HOW TO COMPLETE THIS TASK => Below are records; count the lines among them that include the string "will", and state only the number.

■ ■ ■ ■

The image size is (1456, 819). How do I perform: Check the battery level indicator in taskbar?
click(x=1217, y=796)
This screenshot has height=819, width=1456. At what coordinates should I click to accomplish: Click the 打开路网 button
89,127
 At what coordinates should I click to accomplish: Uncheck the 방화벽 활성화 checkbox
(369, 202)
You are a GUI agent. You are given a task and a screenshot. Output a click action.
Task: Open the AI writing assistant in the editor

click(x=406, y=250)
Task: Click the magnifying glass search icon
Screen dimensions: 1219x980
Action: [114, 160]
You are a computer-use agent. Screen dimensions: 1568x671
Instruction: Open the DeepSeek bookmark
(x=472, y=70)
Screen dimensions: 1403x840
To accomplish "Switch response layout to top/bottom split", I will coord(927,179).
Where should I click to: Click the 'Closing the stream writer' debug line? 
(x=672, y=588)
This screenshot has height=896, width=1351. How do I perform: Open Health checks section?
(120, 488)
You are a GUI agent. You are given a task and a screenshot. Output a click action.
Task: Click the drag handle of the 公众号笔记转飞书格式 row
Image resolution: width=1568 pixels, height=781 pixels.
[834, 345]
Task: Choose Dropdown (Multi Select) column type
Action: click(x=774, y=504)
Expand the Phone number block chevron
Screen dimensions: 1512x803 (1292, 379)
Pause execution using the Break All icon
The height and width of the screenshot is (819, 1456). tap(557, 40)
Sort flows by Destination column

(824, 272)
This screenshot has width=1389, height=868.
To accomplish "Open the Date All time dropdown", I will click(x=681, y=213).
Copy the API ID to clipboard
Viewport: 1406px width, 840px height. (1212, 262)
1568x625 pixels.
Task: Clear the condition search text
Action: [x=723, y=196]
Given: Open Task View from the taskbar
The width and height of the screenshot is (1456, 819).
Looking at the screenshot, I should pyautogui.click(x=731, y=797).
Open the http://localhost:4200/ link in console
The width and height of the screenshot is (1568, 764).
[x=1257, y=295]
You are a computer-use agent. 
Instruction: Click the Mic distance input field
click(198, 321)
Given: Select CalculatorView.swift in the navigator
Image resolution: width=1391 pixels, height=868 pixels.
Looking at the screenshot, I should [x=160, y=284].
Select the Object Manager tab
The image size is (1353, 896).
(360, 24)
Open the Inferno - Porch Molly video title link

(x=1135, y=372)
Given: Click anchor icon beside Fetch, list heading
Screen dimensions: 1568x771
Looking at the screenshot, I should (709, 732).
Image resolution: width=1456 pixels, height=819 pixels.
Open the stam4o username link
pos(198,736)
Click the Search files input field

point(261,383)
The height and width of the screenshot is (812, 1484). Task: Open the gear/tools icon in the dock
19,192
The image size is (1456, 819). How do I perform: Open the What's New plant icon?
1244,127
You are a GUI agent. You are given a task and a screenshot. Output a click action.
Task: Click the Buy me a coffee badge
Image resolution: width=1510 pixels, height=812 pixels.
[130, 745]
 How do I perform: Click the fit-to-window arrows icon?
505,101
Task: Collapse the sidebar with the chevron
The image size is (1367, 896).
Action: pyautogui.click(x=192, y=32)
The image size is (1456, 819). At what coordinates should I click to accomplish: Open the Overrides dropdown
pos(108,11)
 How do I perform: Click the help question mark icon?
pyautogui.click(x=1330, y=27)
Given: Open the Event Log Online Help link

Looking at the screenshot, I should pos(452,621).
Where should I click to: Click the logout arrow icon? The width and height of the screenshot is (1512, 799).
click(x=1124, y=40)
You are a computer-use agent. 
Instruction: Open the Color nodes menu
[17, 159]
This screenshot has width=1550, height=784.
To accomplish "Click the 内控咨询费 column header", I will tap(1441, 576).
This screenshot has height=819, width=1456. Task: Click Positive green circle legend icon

■ ■ ■ ■

WRITTEN SOLUTION => 3